Research Highlights
Stopping Intestinal Bacteria in Their Tracks
[POSTECH Professor Seung-Woo Lee’s research team identifies the mechanism behind the differentiation of intestinal epithelial lymphocytes.]
The intestine harbors the largest number of immune cells in our body. Since the intestine is constantly exposed to various antigens like bacteria and food, appropriate induction of gut immune cells plays a pivotal role in gut homeostasis.
A POSTECH research team – led by Professor Seung-Woo Lee, Ph.D. candidate Sookjin Moon and research assistant professor Yunji Park of the Department of Life Sciences – has uncovered for the first the mechanism for regulating the differentiation of T cells (intraepithelial lymphocyte, IEL) via intestinal epithelial cells (IEC). These findings were recently published in the Journal of Experimental Medicine (JEM), an authoritative journal on immunology that celebrated its 125th anniversary this year.

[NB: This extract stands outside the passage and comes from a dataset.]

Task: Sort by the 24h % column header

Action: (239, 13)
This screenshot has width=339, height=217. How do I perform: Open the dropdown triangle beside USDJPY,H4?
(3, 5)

The IEL, which resides in the epithelium, is a cell that stands against the exteriors of our body in a layer of epithelial cells. In other words, IELs are immune cells located at the periphery of our body, which regulate immune responses when they encounter bacteria like commensal microbes. Therefore, the appropriate differentiation of IEL is vital for the regulation of intestinal immune homeostasis. However, the exact mechanism by which IEL differentiates within the IEC layer was poorly understood.

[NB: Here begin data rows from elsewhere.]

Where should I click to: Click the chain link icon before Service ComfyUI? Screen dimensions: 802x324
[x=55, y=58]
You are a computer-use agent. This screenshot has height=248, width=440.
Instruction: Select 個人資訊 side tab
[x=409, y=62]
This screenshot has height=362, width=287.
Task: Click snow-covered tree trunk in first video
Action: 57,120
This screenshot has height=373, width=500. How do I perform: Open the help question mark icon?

To this, the research team searched for particular environmental factors in the distal part of the small intestine since IELs are enriched in that part of the organ. Through close examination, it was revealed that the IECs expressed major histocompatibility complex class II (MHC II) and the death-ligand 1 (PD-L1) induced by the microbiota in the distal part of the small intestine, where CD4+ T cells were transformed into IELs.

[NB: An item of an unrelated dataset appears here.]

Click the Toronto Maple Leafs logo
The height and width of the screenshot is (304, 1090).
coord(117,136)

Through these molecules, the IECs induced maturation of T cells that entered the IEC layer into IELs by providing antigen-specific T cell receptor (TCR) stimulation and programmed cell death protein 1 (PD-1) signaling. In particular, PD-1 signaling induced differentiation of CD4+ T cells into IELs by inhibiting the expression of ThPOK, a master transcriptional regulator of CD4+ T cells, which is a new role of PD-1 signaling that has never been reported.
This study demonstrates that the T cell differentiation induced by TCR stimulation and costimulation from professional antigen-presenting cells (APCs) – a concept introduced in conventional immunology textbooks – can also be induced by tissue cells, not just by APCs. Even within the small intestine, the molecular expression of IECs shows regional differences between its proximal and distal parts due to environmental factors like commensal microbes, suggesting that this plays an important role in the regulation of immune cells in each region of the small intestine.
“The way IECs inhibit the entry of intestinal bacteria by creating CD4+ IELs and placing them in the epithelial cell layers is similar to training special agents and deploying them to the battlefield,” explained Professor Seung-Woo Lee. He added, “The fact that the T cell differentiation occurs by IECs is not only applicable to the gut, but also to most tissues of our body, which is a promising sign for studying the role of tissue cells.”
This research was conducted with the support from the Organelle Network Research Center (ONRC) funded by the Science Research Center (SRC) program and the Mid-career Researcher Program of the National Research Foundation of Korea.